O vice-presidente dos Estados Unidos, JD Vance, comentou hoje (5) o caso de Henry Nowak, jovem morto após um ataque a faca no Reino Unido. Em publicação na rede social X, o republicano afirmou que a morte do adolescente simboliza falhas institucionais ligadas à imigração em massa e às políticas adotadas por governos europeus nas últimas décadas.
“Henry Nowak morreu da mesma forma que uma civilização morre: abandonado, algemado por autoridades que não confiavam nele nem se importavam com ele, e acusado de crimes de ódio que não cometeu”, escreveu Vance.
O vice-presidente classificou o episódio como “tão trágico quanto revoltante” e afirmou que o jovem “ainda deveria estar vivo hoje”. Segundo ele, a situação está relacionada ao que chamou de fracasso das elites europeias em conter a imigração em massa.
Vance também declarou que muitos dos migrantes recebidos por países ocidentais “desprezam o Ocidente e as pessoas que o amam”. O republicano afirmou que Henry não foi a primeira vítima de circunstâncias semelhantes e disse temer que outros casos ocorram no futuro.
A morte de Henry Nowak desencadeou uma ampla discussão no Reino Unido sobre a conduta da polícia e as diretrizes antirracistas adotadas pelas forças de segurança.
Inicialmente, a atenção pública esteve concentrada no homicídio. Com a divulgação de imagens captadas por câmeras corporais dos policiais que atenderam a ocorrência, o debate passou a incluir a atuação dos agentes no local.
Críticos da polícia sustentam que os vídeos levantam dúvidas sobre a avaliação feita pelos agentes durante a ocorrência e sobre a resposta prestada aos pedidos de ajuda do jovem ferido.

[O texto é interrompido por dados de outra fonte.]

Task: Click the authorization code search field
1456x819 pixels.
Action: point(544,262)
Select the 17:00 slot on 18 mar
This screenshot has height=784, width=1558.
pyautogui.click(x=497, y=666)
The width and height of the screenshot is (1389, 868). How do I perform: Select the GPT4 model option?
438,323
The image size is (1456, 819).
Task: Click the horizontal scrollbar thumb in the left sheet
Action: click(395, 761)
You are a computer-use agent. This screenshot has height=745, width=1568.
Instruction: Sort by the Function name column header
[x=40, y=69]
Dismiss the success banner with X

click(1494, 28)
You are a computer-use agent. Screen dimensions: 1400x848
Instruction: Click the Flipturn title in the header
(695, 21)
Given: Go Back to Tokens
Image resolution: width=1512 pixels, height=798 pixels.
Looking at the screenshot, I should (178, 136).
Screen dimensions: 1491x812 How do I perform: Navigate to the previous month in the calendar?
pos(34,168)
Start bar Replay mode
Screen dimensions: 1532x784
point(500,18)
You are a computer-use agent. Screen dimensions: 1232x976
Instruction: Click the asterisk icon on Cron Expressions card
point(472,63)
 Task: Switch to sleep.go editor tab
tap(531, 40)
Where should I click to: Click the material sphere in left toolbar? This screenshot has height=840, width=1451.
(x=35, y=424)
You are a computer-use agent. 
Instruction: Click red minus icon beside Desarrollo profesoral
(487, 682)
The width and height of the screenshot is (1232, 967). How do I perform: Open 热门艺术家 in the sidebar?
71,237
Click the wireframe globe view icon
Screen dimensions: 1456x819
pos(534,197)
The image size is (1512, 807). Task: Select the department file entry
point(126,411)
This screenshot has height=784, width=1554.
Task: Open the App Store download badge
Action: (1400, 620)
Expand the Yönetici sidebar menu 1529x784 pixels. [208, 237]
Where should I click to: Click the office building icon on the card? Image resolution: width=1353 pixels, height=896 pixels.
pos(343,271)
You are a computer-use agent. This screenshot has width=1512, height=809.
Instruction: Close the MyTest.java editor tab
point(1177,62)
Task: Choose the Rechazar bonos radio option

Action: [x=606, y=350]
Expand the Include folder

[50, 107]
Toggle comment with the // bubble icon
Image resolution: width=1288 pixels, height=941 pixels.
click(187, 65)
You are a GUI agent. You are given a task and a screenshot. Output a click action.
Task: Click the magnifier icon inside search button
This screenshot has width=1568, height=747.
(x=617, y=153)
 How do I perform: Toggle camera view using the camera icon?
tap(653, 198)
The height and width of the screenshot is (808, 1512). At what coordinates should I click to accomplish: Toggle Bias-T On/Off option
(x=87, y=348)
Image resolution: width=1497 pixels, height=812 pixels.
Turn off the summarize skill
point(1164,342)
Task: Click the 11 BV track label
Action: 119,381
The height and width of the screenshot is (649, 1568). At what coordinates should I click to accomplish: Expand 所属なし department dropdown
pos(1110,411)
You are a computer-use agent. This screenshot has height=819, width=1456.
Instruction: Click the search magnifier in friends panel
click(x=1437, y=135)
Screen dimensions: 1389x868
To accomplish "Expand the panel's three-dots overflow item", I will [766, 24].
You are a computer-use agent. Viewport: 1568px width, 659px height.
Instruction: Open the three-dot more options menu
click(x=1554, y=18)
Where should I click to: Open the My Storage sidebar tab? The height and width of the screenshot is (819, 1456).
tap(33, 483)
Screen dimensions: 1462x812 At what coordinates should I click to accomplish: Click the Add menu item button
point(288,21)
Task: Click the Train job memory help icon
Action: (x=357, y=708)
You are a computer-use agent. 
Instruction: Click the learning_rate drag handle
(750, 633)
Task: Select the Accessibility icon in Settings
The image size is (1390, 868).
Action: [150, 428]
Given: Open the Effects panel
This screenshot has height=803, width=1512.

O caso ganhou repercussão adicional após o agressor alegar ter sido vítima de um ataque motivado por racismo. A partir daí, setores políticos e comentaristas passaram a discutir se preocupações relacionadas a acusações de discriminação poderiam ter influenciado a atuação policial.
Diretrizes antirracistas entram no centro da discussão
A controvérsia levou ao escrutínio do chamado “Police Anti-Racism Commitment”, conjunto de diretrizes adotadas para combater discriminação racial dentro das forças policiais britânicas.
Representantes do governo britânico reconheceram questionamentos sobre o documento. A ministra responsável pela área policial, Sarah Jones, afirmou que algumas formulações presentes no compromisso são “erradas” e podem gerar interpretações equivocadas.
O tema alimentou uma disputa política mais ampla sobre igualdade de tratamento, políticas de identidade e confiança nas instituições públicas.
Especialistas ouvidos pela imprensa europeia destacaram que há divergências sobre a interpretação do princípio da igualdade. Enquanto defensores das diretrizes argumentam que elas buscam reduzir desigualdades históricas, críticos sustentam que determinadas abordagens podem levar agentes públicos a considerar a origem dos envolvidos em vez de uma avaliação exclusivamente individual dos fatos.
Farage, Musk e aliados da direita ampliam pressão
O caso também repercutiu no Parlamento britânico. O líder do Reform UK, Nigel Farage, voltou a levantar suspeitas de um suposto modelo de “two-tier policing”, expressão utilizada por críticos para descrever um tratamento desigual por parte da polícia conforme a origem étnica dos envolvidos.
O primeiro-ministro Keir Starmer rejeitou as acusações e afirmou que o foco deveria permanecer nas conclusões da investigação.
A discussão ultrapassou as fronteiras britânicas. Na Polônia, políticos conservadores passaram a utilizar o caso como exemplo em debates sobre imigração e funcionamento das instituições públicas na Europa Ocidental.
O empresário Elon Musk também compartilhou e comentou publicações relacionadas ao episódio em sua plataforma, ampliando a repercussão internacional da discussão.
Vance relaciona caso à política migratória
Na publicação desta quinta-feira, JD Vance afirmou que a experiência do governo de Donald Trump demonstrou que o controle migratório depende de decisão política.
“Uma das coisas mais importantes que o governo Trump provou ao mundo é que deter o fluxo da migração em massa e defender a soberania nacional é uma questão de vontade política e liderança. Qualquer outra coisa é uma desculpa”, escreveu.
Ao encerrar a mensagem, o vice-presidente afirmou que a defesa da civilização ocidental está ligada à preservação dos países e das futuras gerações.
“Ninguém — ninguém — deveria jamais morrer da maneira como Henry Nowak morreu. Que Deus conforte aqueles que o amavam, e que Deus descanse sua alma”, declarou.